Imagine that my relationship with God were governed by law - whether that is morality or religion or whatever. Any system that works by laying down a standard and then calling me to keep it. We could illustrate that system as being like a ladder: each individual command or ritual or good deed is a rung on the ladder, and at the top is righteousness and peace with God. So, there I am climbing.

And I sin. I fail in some way. What do I do? Well, I could despair. Yes, certainly I could do that. But I might do something else instead. I might say "well, I guess I'm not there yet. But at least I'm trying, and I'll do better next time". Now, that might call forth a mighty effort from me to do better - I might really try to scramble on to the next rung of the ladder. But I haven't been challenged to my core. I am essentially content with who I am. Not having completed the project of righteousness is okay; I have the rest of my life to do better. The system of law allows me to think that I can improve myself, and therefore allows me to think that perhaps this failure is just a product of the stage of self-improvement that I am currently at. I will grow out of it.

Grace challenges me much more radically when I sin. Because grace doesn't give me a ladder to climb. Rather, it tells me that what I have just done is impossible.

It is impossible for you to sin if you are a Christian. You died to sin - how can you live in it any longer?
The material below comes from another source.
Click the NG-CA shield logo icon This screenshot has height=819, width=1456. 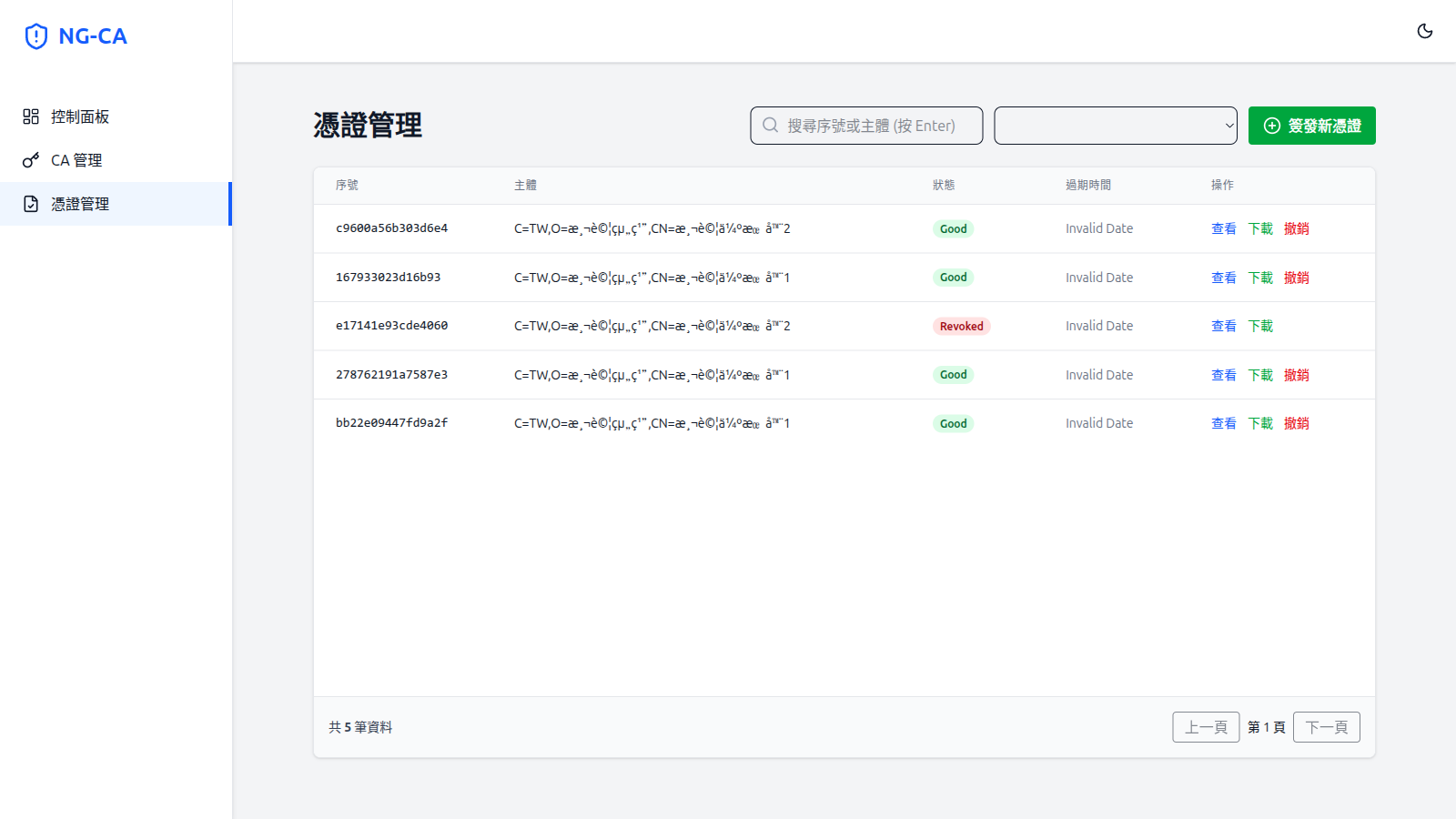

You have been raised with Christ - how can you wallow in the grave of sin? You have been redeemed - how can you still be a slave? You are seated with Christ in the heavenly places - how can you be dirtying yourself with the earth? Not possible.

And yet, here I am. I sinned. And I cannot say "well, I will get better. This is just my adolescence as a Christian. In future, this won't happen, because from now on it is onward and upward". I am already up as high as can be: perfected in Christ. Therefore, that sin cannot be me - not the me as God sees me, not the me as I am called to see myself in faith. Am I so radically divided against myself? Can I, in that case, hope to stand?

How God's grace disturbs me, even as it comforts me!